EEUU vigila cómo el ejército más poderoso de Europa se está expandiendo en seis bases aéreas de un país clave de África

Rusia incrementa su actividad y sus capacidades en diferentes bases de Libia, un país clave para su presencia en el continente africano.

Redactor: Raúl Izquierdo © DIARIO AS

En pleno conflicto con Ucrania desde hace ya más de cuatro años, Rusia no descuida su presencia en otros rincones del mundo. Y, dentro del continente africano, Libia es un país de gran importancia para el Kremlin. Durante años, África había sido escenario principal de operaciones del renovado Grupo Wagner, cuyo líder, Yevgeny Prigozhin, falleció tras un accidente de avión en agosto de 2023.

Moscú sigue muy presente en Libia, ahora con un aumento de operaciones en seis bases aéreas del país africano. Una medida que, sobre el terreno, implica la financiación y ejecución de nuevos e importantes proyectos de infraestructura, además de un mayor despliegue de personal en la región. Según informes que recogen datos de la Agencia Nacional de Inteligencia Geoespacial de Estados Unidos, estas actividades forman parte de una misión más amplia, con la que Rusia busca aumentar su influencia en el norte de África y el Sahel.

Concretamente, las operaciones se llevan a cabo en las bases aéreas de Jufra, Al-Khadim, Ghardabiya, Brak Al-Shati, Maaten Al-Sarra y Tamanhint, repartidas por el centro, este y sur de Libia. De acuerdo con informes de inteligencia, recogidos por Business Insider, a estas instalaciones han llegado equipos militares sofisticados, aviones de combate MiG-29, drones y sistemas de defensa aérea.

Nuevas instalaciones y más presencia militar

Además del personal ruso, en estas instalaciones también se encuentran presentes formaciones aliadas que mantienen una presencia activa para apoyar las capacidades logísticas y de combate.
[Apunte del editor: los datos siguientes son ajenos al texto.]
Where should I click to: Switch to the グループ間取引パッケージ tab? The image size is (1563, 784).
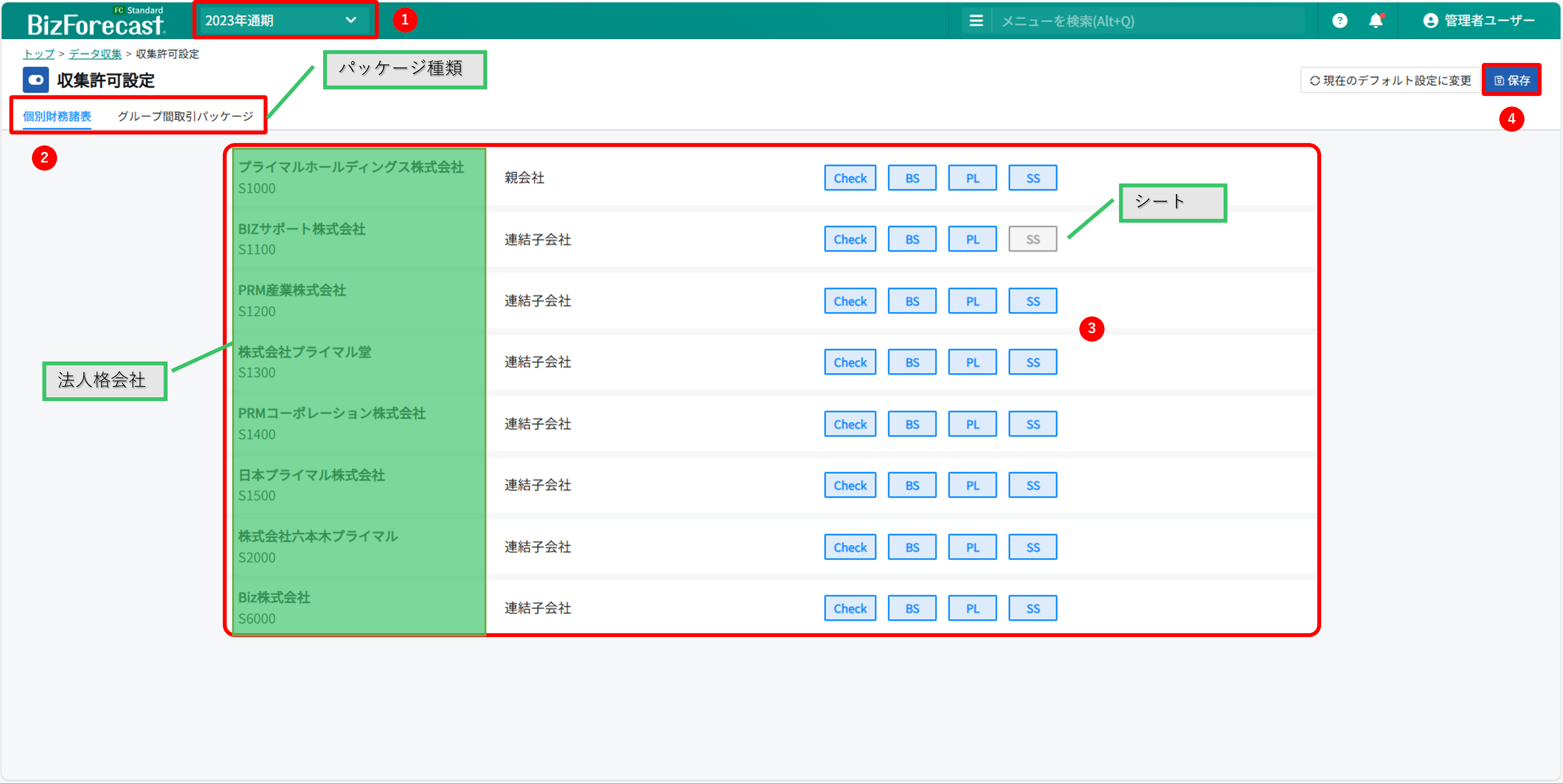[x=185, y=116]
Unas instalaciones que están pasando por un importante lavado de cara, con el objetivo de modernizarlas. Así, se están rehabilitando pistas de aterrizaje, almacenes y hangares de aviones.

De hecho, en la base aérea de Al-Khadim, el último año se construyeron tres nuevos hangares y posibles instalaciones de alojamiento, a los que seguirán en los próximos meses una torre de comunicaciones y barracones. En la base de Al-Shati, el número de tropas pasó de 300 a 450 en apenas unos meses, mientras que en la base de Al-Sarra, cerca de las fronteras con Chad y Sudán, se posicionan para tener un mayor impacto en la región. “Es un posible centro estratégico para las operaciones rusas en el Sahel”, destaca Fran Talbot, investigador de seguridad.
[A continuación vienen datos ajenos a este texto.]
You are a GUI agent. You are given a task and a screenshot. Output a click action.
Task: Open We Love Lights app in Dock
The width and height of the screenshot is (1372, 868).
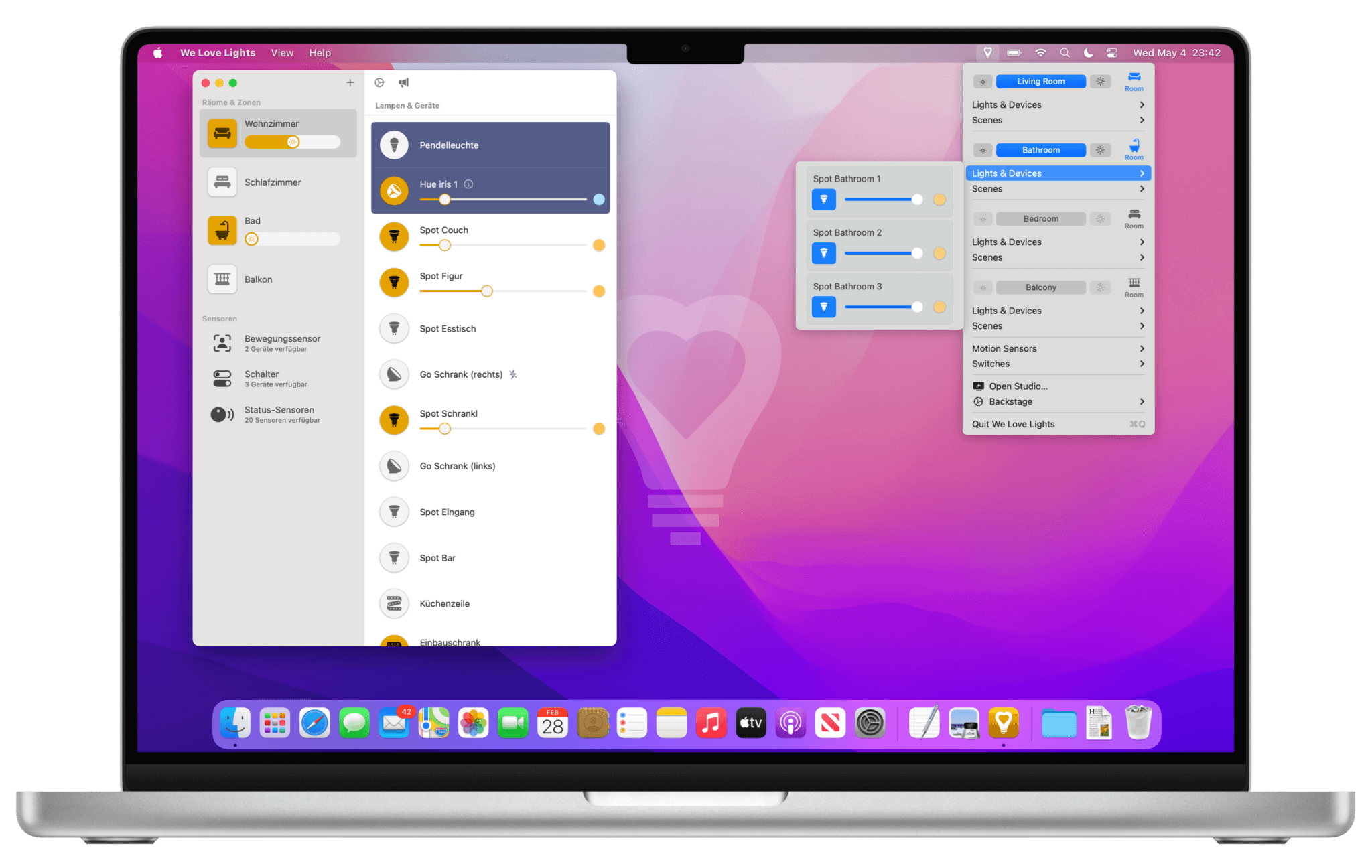(1003, 723)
El Foro de Defensa de África, mientras tanto, considera que la continua presencia de fuerzas militares extranjeras “supone un desafío para los esfuerzos por unificar las instituciones de Libia”. Desde estos enclaves, Rusia podría enviar armas “de forma discreta” tanto a Chad como a Sudán. Desde el sitio oficial de información legislativa federal de Estados Unidos sostienen que Rusia, con estas misiones, busca “socavar a Occidente y su imagen como socio de seguridad fiable”.